[[ Records for the task open ]]
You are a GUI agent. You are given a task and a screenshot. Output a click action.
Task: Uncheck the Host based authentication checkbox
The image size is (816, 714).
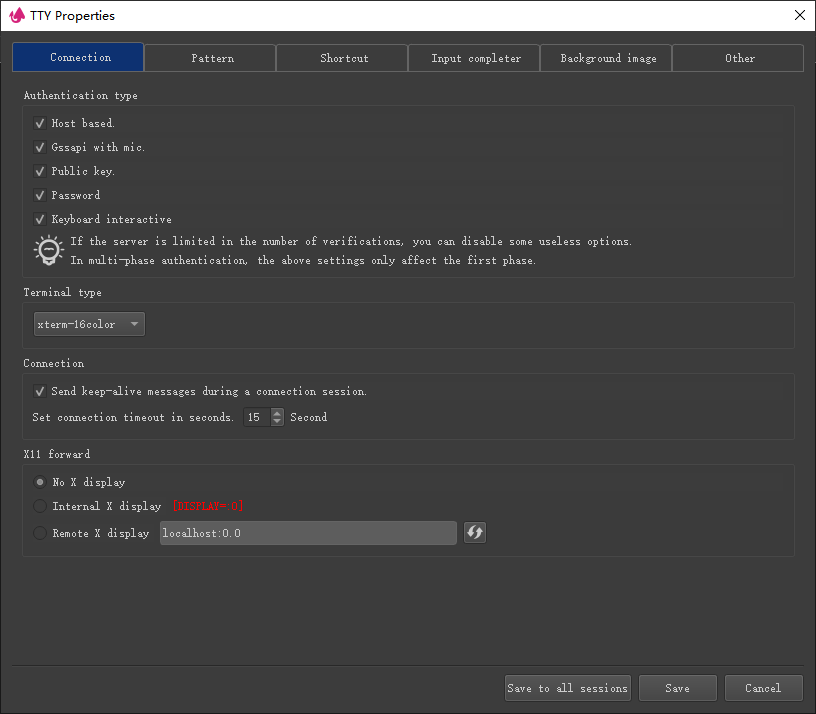coord(40,123)
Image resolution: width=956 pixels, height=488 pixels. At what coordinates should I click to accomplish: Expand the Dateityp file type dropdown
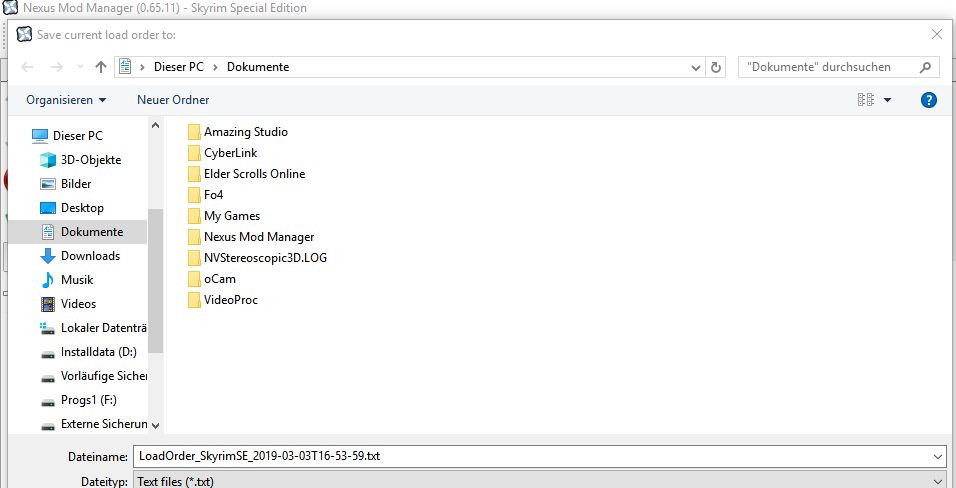(937, 481)
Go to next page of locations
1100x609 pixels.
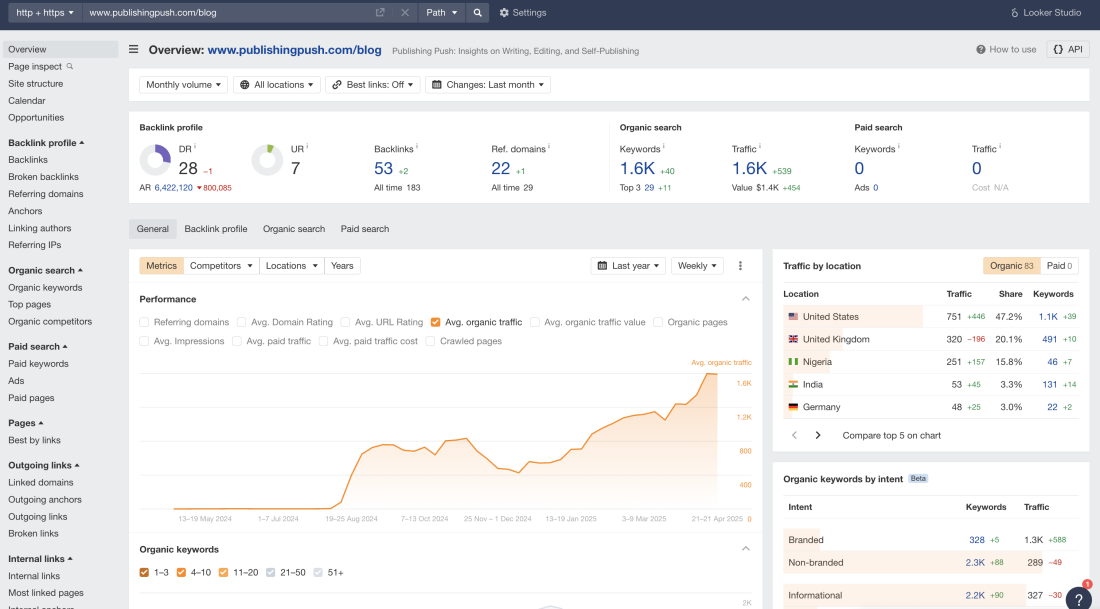coord(818,435)
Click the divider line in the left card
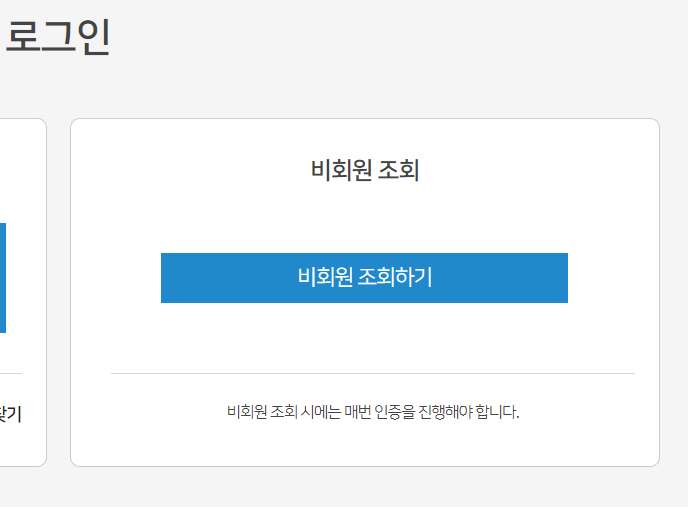 (x=10, y=373)
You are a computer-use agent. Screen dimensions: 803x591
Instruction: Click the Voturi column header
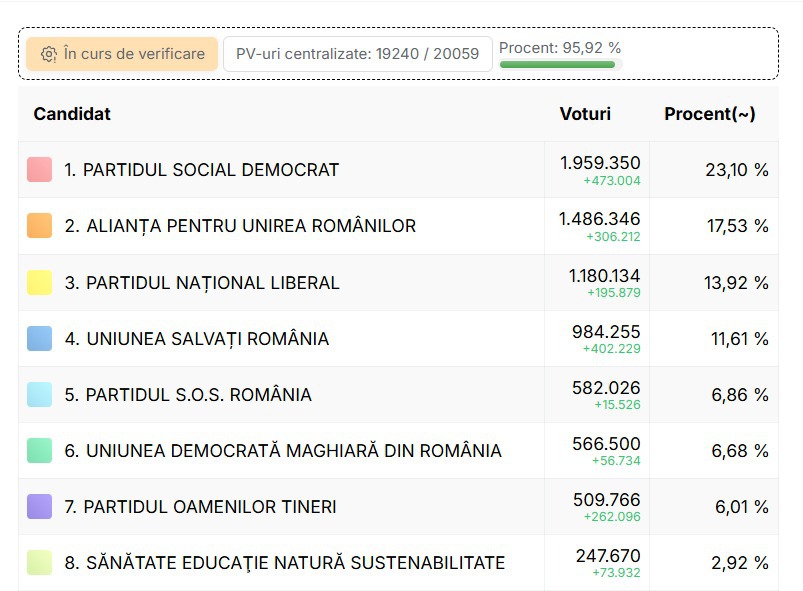[585, 114]
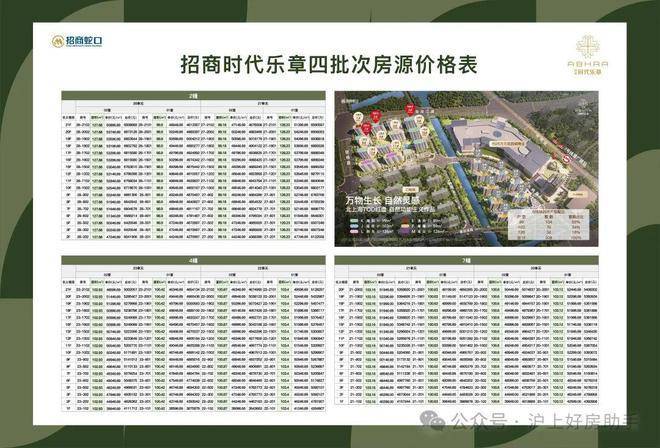This screenshot has width=660, height=448.
Task: Click the aerial site plan rendering
Action: click(466, 169)
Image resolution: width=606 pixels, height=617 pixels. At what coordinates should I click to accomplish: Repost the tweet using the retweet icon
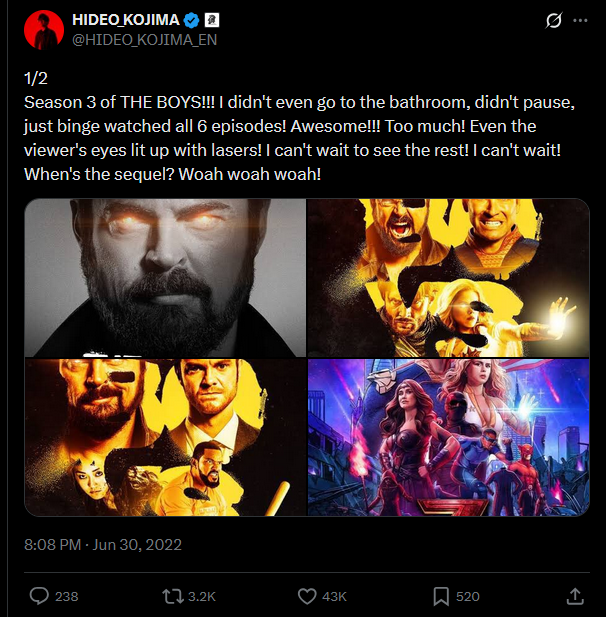pyautogui.click(x=173, y=596)
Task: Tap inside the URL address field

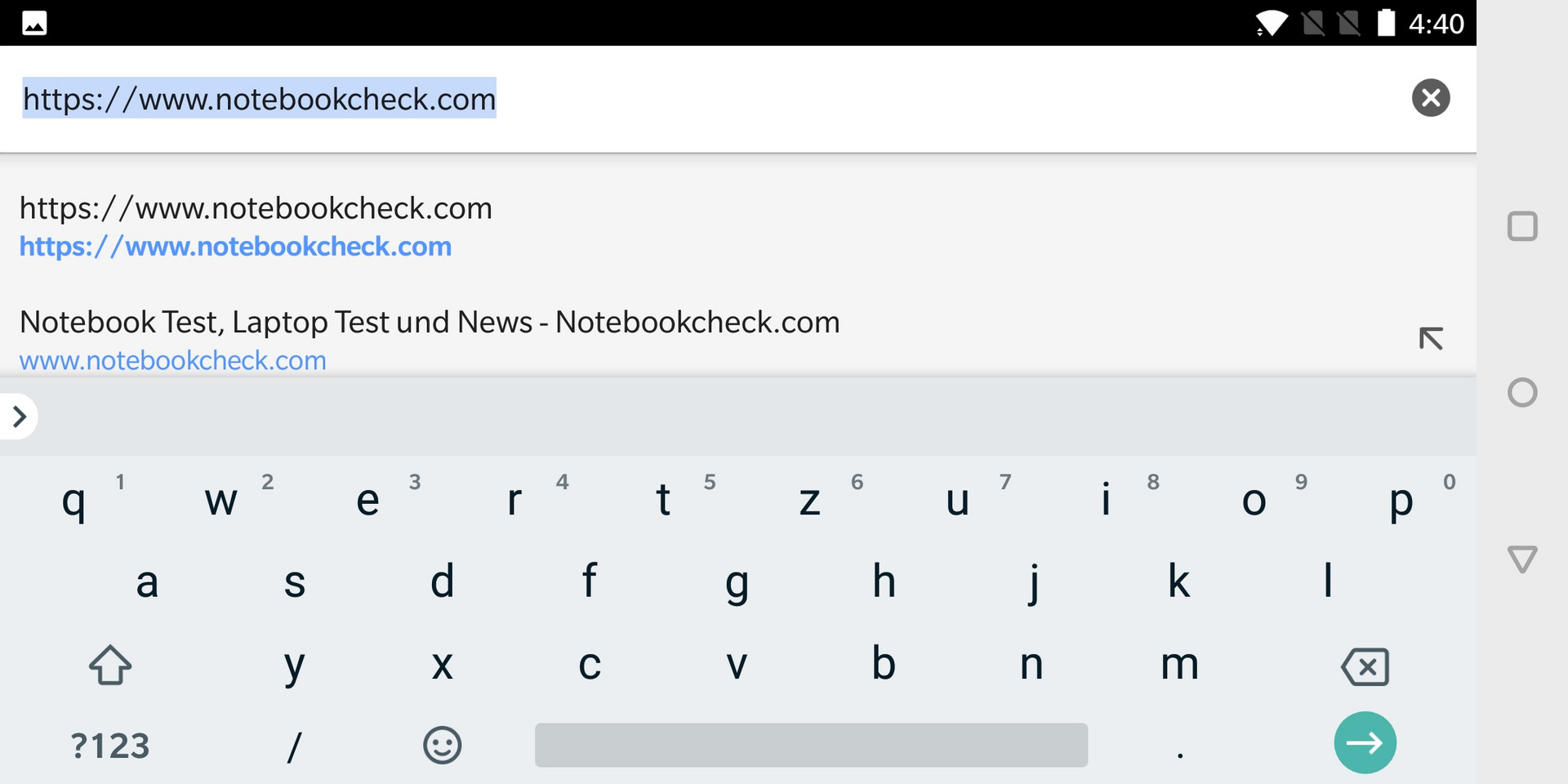Action: (702, 99)
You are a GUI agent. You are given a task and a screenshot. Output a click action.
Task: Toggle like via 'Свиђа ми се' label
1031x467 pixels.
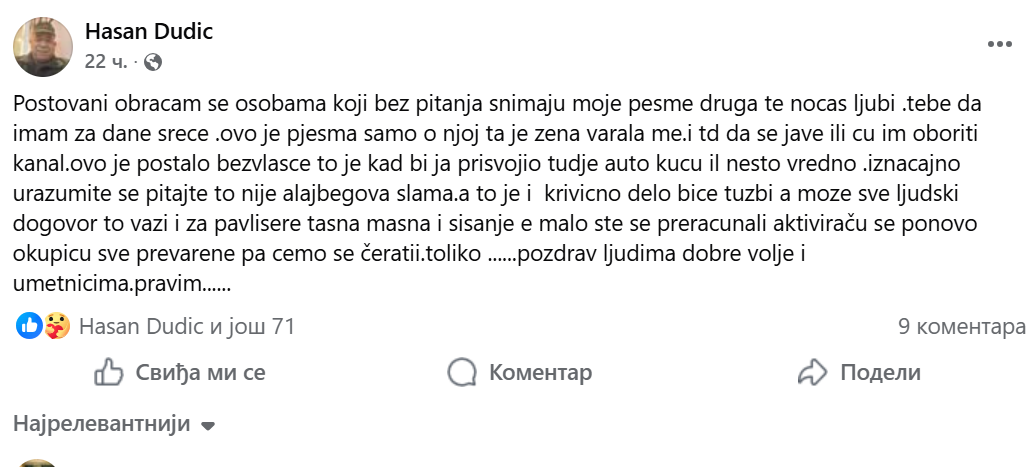pyautogui.click(x=200, y=374)
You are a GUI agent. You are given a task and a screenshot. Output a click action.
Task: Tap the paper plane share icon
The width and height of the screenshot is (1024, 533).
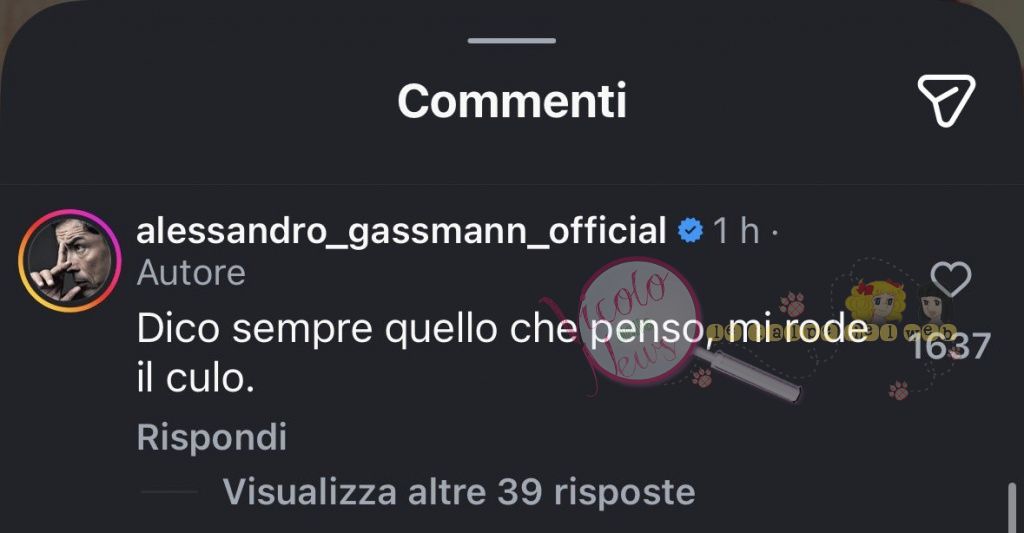(946, 101)
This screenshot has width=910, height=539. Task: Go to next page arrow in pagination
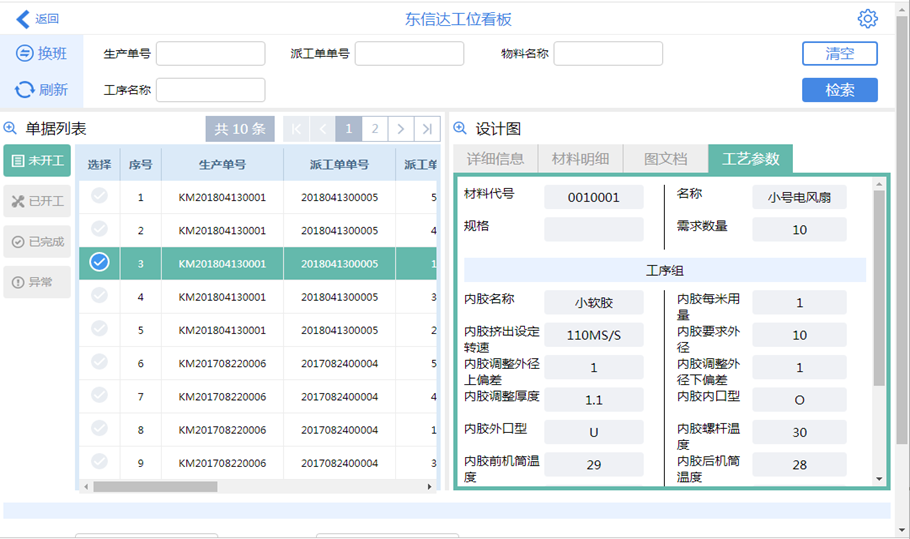pyautogui.click(x=400, y=128)
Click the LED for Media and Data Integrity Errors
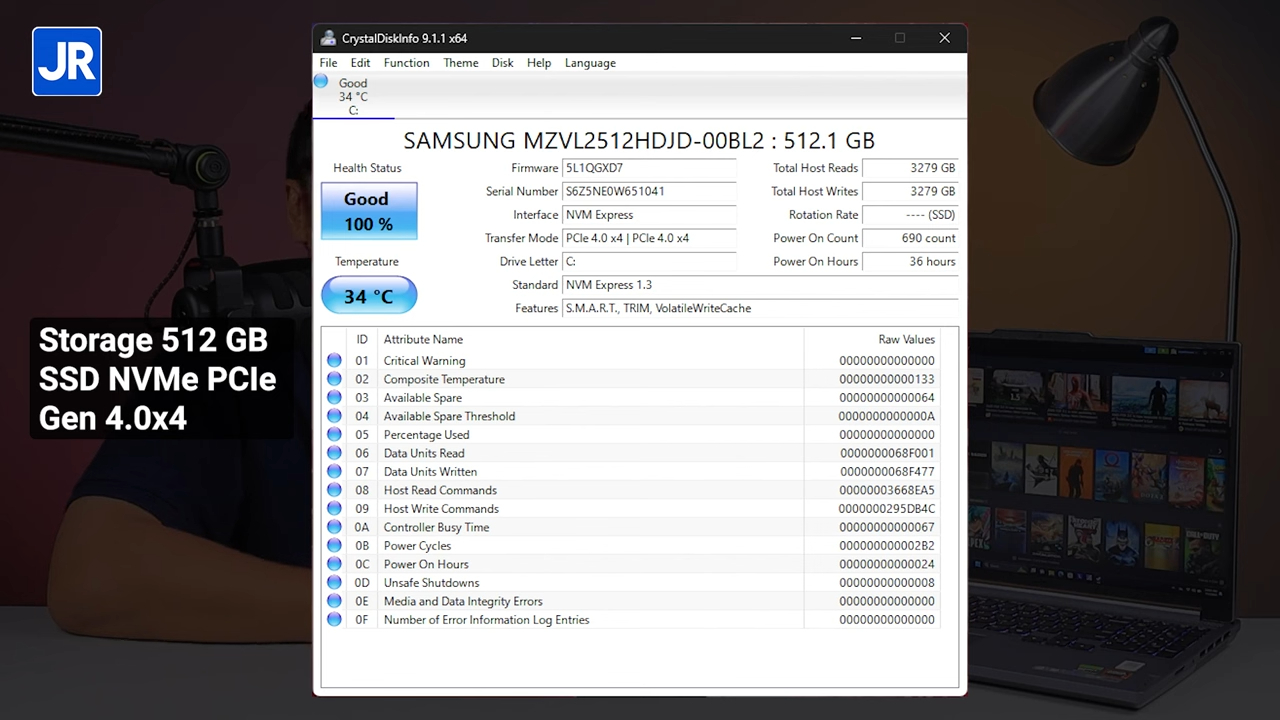This screenshot has width=1280, height=720. pos(334,601)
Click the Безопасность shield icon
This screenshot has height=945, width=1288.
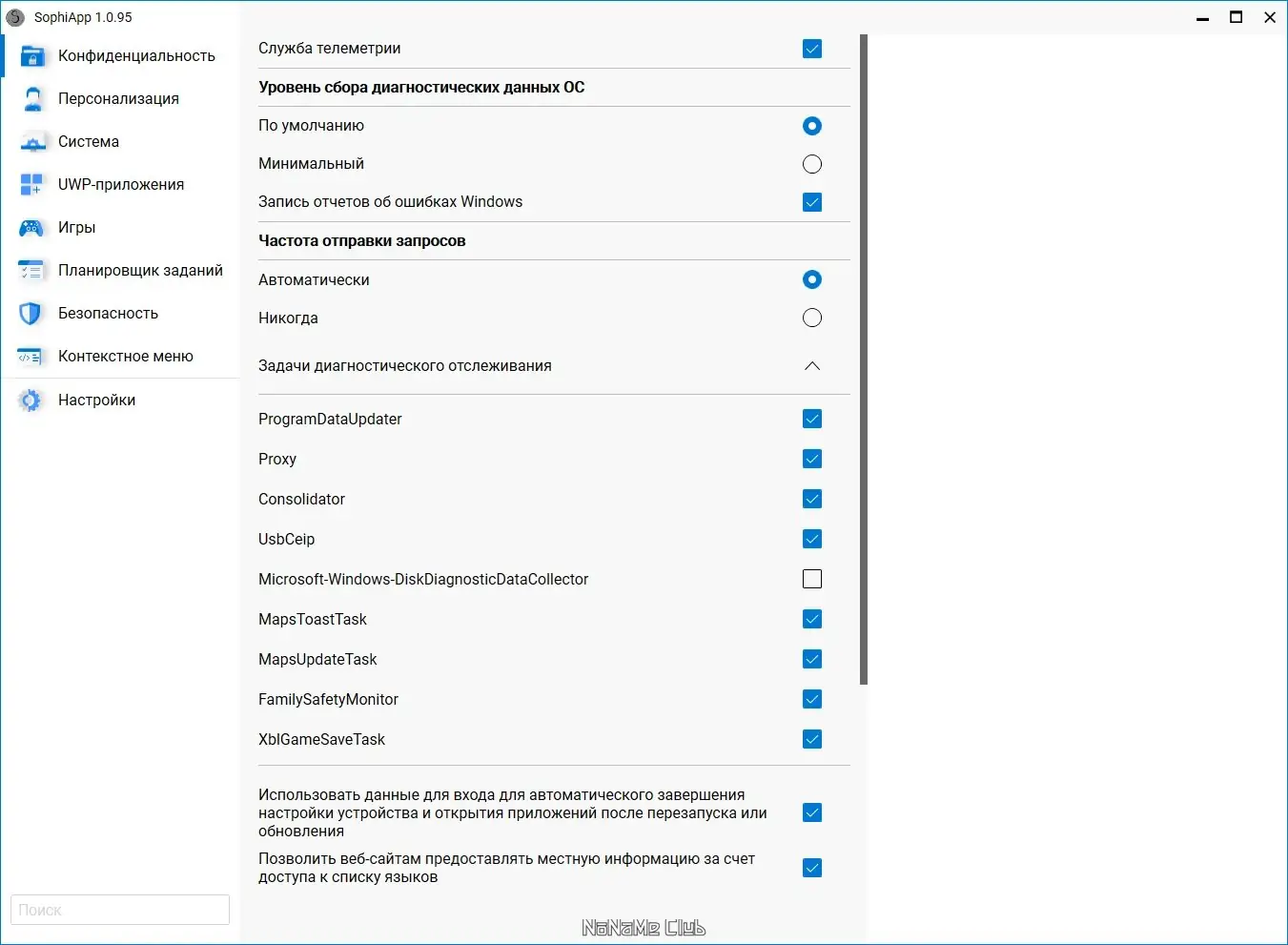32,314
[[ Records for the task closed ]]
> _About this exercise_
Without any pictures, please reproduce the full set of entries.

> _Result of the task_
You are a GUI agent. You are given a task and a screenshot. Output a click action.
Task: Uncheck the Host based authentication checkbox
The image size is (816, 714).
coord(40,123)
Image resolution: width=956 pixels, height=488 pixels. At what coordinates should I click to accomplish: Expand the Dateityp file type dropdown
(937, 481)
Go to next page of locations
1100x609 pixels.
coord(818,435)
Click the divider line in the left card
 (x=10, y=373)
You are a computer-use agent. Screen dimensions: 803x591
Instruction: Click the Voturi column header
[585, 114]
This screenshot has width=660, height=448.
Task: Click the aerial site plan rendering
Action: click(466, 169)
Image resolution: width=606 pixels, height=617 pixels. At what coordinates should I click to accomplish: Repost the tweet using the retweet icon
pyautogui.click(x=173, y=596)
Task: Tap inside the URL address field

Action: (702, 99)
You are a GUI agent. You are given a task and a screenshot. Output a click action.
Task: Toggle like via 'Свиђа ми се' label
1031x467 pixels.
pyautogui.click(x=200, y=374)
You are a GUI agent. You are given a task and a screenshot. Output a click action.
Task: Tap the paper plane share icon
The width and height of the screenshot is (1024, 533).
(946, 101)
This screenshot has width=910, height=539. Task: Go to next page arrow in pagination
pyautogui.click(x=400, y=128)
Click the LED for Media and Data Integrity Errors
This screenshot has width=1280, height=720. pos(334,601)
Click the Безопасность shield icon
This screenshot has height=945, width=1288.
32,314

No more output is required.